Okay so I've been a lurker here for a while and first I want to get this out of the way: I'm no old-school smupper, considering I restarted playing the genre a year and a half ago, and before that the last thing I did was 1CC Blazing Lazers on my Turbografx-16 when I was 4. Apparently I hadn't lost it, as I figured out when I finally got a pce emulator working.

I'm a pretty big part of the music gaming community and have been involved in it for a very long time. Taking from that, I'll explain why shmups feel like a niche genre to me and (hopefully, in my opinion) will always be a niche genre.

I was never a fan of difficult games, from the time I started playing at 3, until about the time I started playing IIDX at 15. I'm now 22, fyi. IIDX 6th Style was a game that looked pretty and sounded cool (especially YESTERDAY 7k, oh man), and I liked it enough to spend 250 bucks on modding, a controller, and the game itself to finally play it. When I did, I was greeted with the most difficult experience in gaming I ever had and having spent $250, I tried to get around it and have some fun by doing something I hadn't done for years: entering a cheat. Those of you who know what I'm talking about know what a huge mistake I made by doing that, and basically forced myself to get accustomed to playing 3s and 4s right away. It took me 8 straight hours of play to finally unlock the game, 4 hours just to pass the first song (YESTERDAY on the easiest difficulty). Needless to say, 7 years later I'm destroying 95% of the game. Well, at least on singles.

In that time (and even slightly before in the case of DDR and bm 5-key) I gradually developed a yearning for harder and harder games, and most of these were music games so I gravitated towards those. I had fringe experiences with fighter and shmup meets at TGA when I went for bemanifest both years it happened, but it wasn't until later I realized these games also represented what I wanted: sheer difficulty, whether that be perfect execution and reading your opponent's moves consistently, or squeezing that hitbox through a few pixels of bullet-free space a thousand times in one game.

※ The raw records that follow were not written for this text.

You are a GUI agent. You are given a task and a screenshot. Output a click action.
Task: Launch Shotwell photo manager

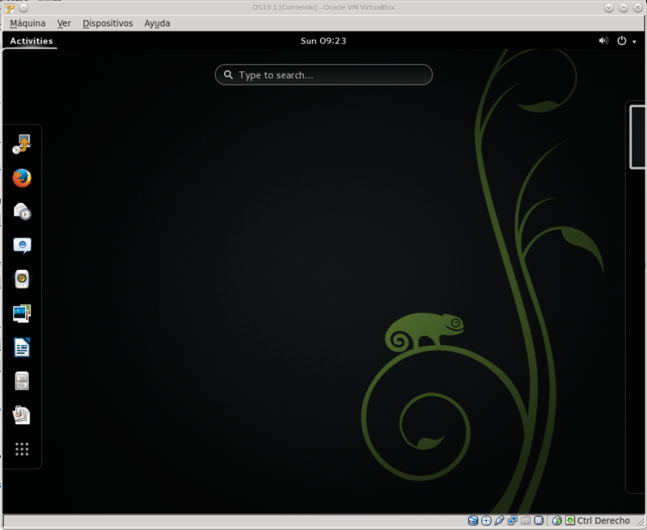pyautogui.click(x=22, y=313)
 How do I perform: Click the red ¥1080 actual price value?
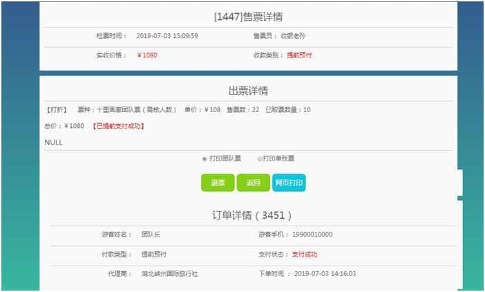(146, 55)
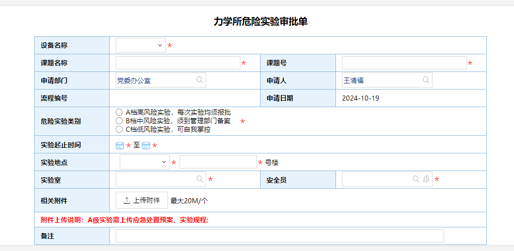Expand the 设备名称 dropdown
Image resolution: width=514 pixels, height=251 pixels.
tap(140, 45)
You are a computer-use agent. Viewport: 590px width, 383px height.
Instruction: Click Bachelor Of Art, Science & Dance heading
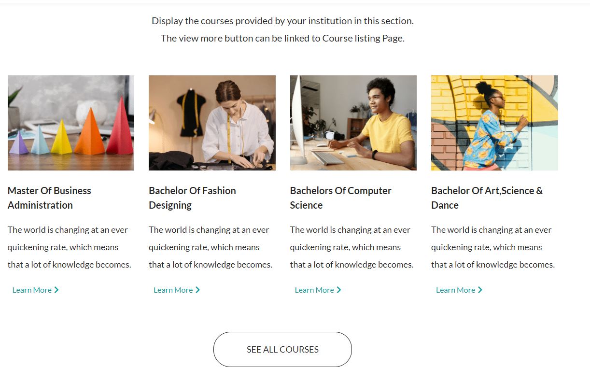click(487, 198)
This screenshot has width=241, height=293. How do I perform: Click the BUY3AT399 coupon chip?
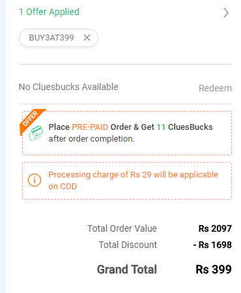point(59,38)
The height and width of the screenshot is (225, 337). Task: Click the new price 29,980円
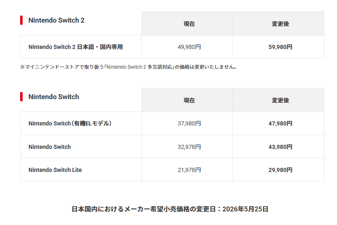(280, 170)
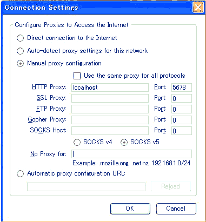The width and height of the screenshot is (206, 222).
Task: Click the HTTP Proxy field containing localhost
Action: coord(110,88)
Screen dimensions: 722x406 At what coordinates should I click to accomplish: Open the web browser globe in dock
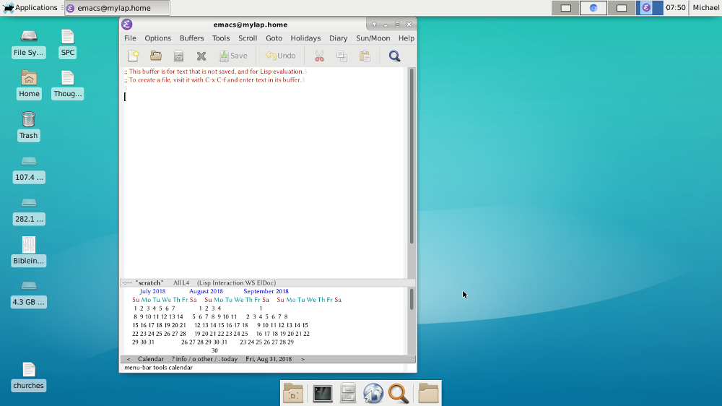[373, 393]
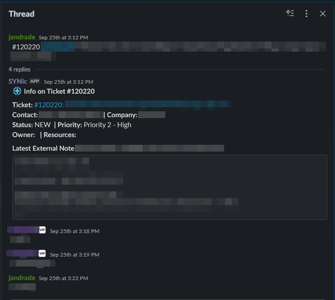
Task: Click inside the Latest External Note box
Action: tap(169, 187)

This is the first downfall of the shmup genre.
Games have been easy since I have been playing them, with few exceptions. Even what I consider the best games of all time are FAR easier than spending 7 years on one game only to realize you're still just in the top 25% of Japanese players for IIDX. Sonic 2 took me half a year to beat. Super Mario World and Super Mario Bros. 3 are a joke. Metal Gear Solid 1 isn't very difficult on Extreme. Some of the most notoriously difficult games for their time never made it to the US in their original state until decades later, like Super Mario Bros. 2. Play the SNES version then play the FDS version and tell me they don't feel very different, physics-wise. Ikaruga only got semi-popular when it was rereleased for the Gamecube.
IIDX is no different here: The US release is just not the same game. The scoring system is completely different AND dumbed down, the difficulties have been changed to make it more friendly, there is a 5-key mode to confuse you more and make you worse at learning how to play when you try 7-key (just like how medium will ruin you getting good quickly in GH, RB, or DJHero), there is no art, the new songs are all terribly easy and don't have a hardest difficulty, and the hardest difficulty has to be unlocked by playing EVERY SONG IN THE GAME. That's like playing Metal Gear Solid 15 times to unlock Extreme, considering a game consists of 3 songs. It got terrible reviews and I completely agree with almost every point in them, minus the music being "generic techno and trance". Oh, and don't even talk to me about "Beat'n Groovy," what an abomination.
If you want to see your precious scoring systems for battle bakraid and maniac modes in mushihime, you probably don't want a stateside port. I seriously wish you guys luck with Deathsmiles, but considering I'm not really a fan of horizontal shooters except G-Darius (for the laugh factor mostly) I'm not about to buy it.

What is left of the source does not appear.